EXERCISE INSTRUCTIONS: Your copy starts at the line containing "Task: Click the search magnifier icon" and ends at the last line of the material below. Reproduce those lines exactly, with no pictures.

DATASET EXCERPTS:
= Beginning of Section =
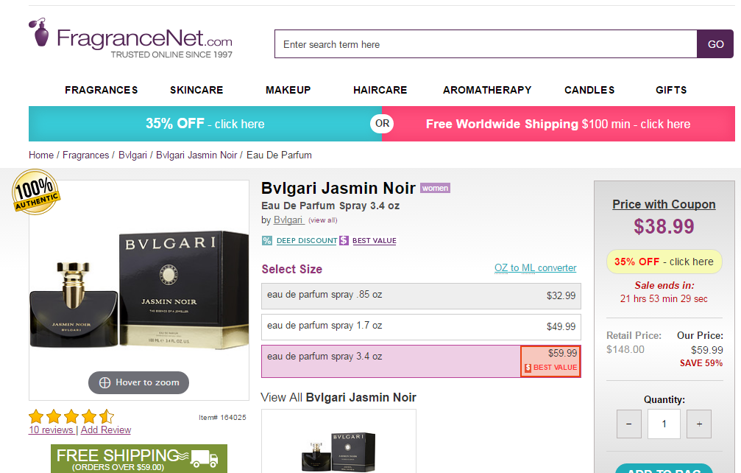Click the yellow 35% OFF coupon button
Viewport: 741px width, 473px height.
pos(664,262)
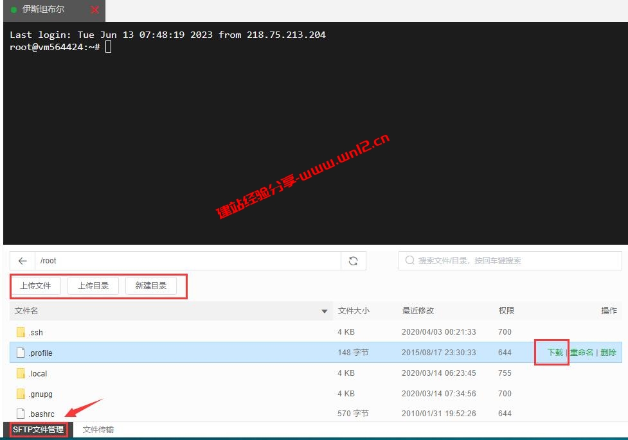The height and width of the screenshot is (440, 628).
Task: Click the refresh icon beside the path bar
Action: click(x=353, y=260)
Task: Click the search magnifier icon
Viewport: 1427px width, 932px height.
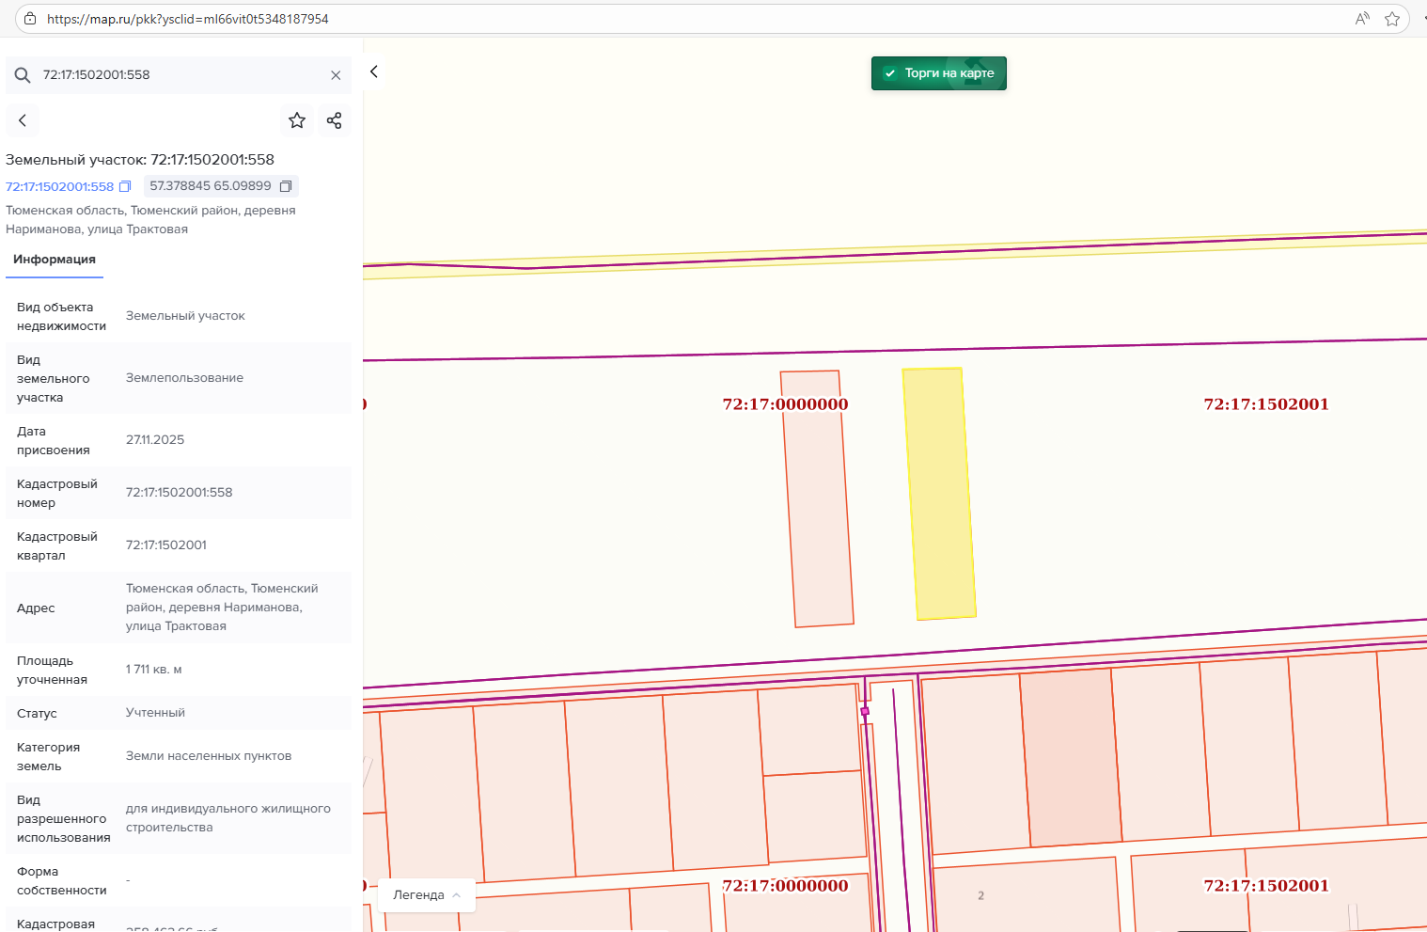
= End of Section =
REPLY TO THE TASK:
Task: Click the search magnifier icon
Viewport: 1427px width, 932px height.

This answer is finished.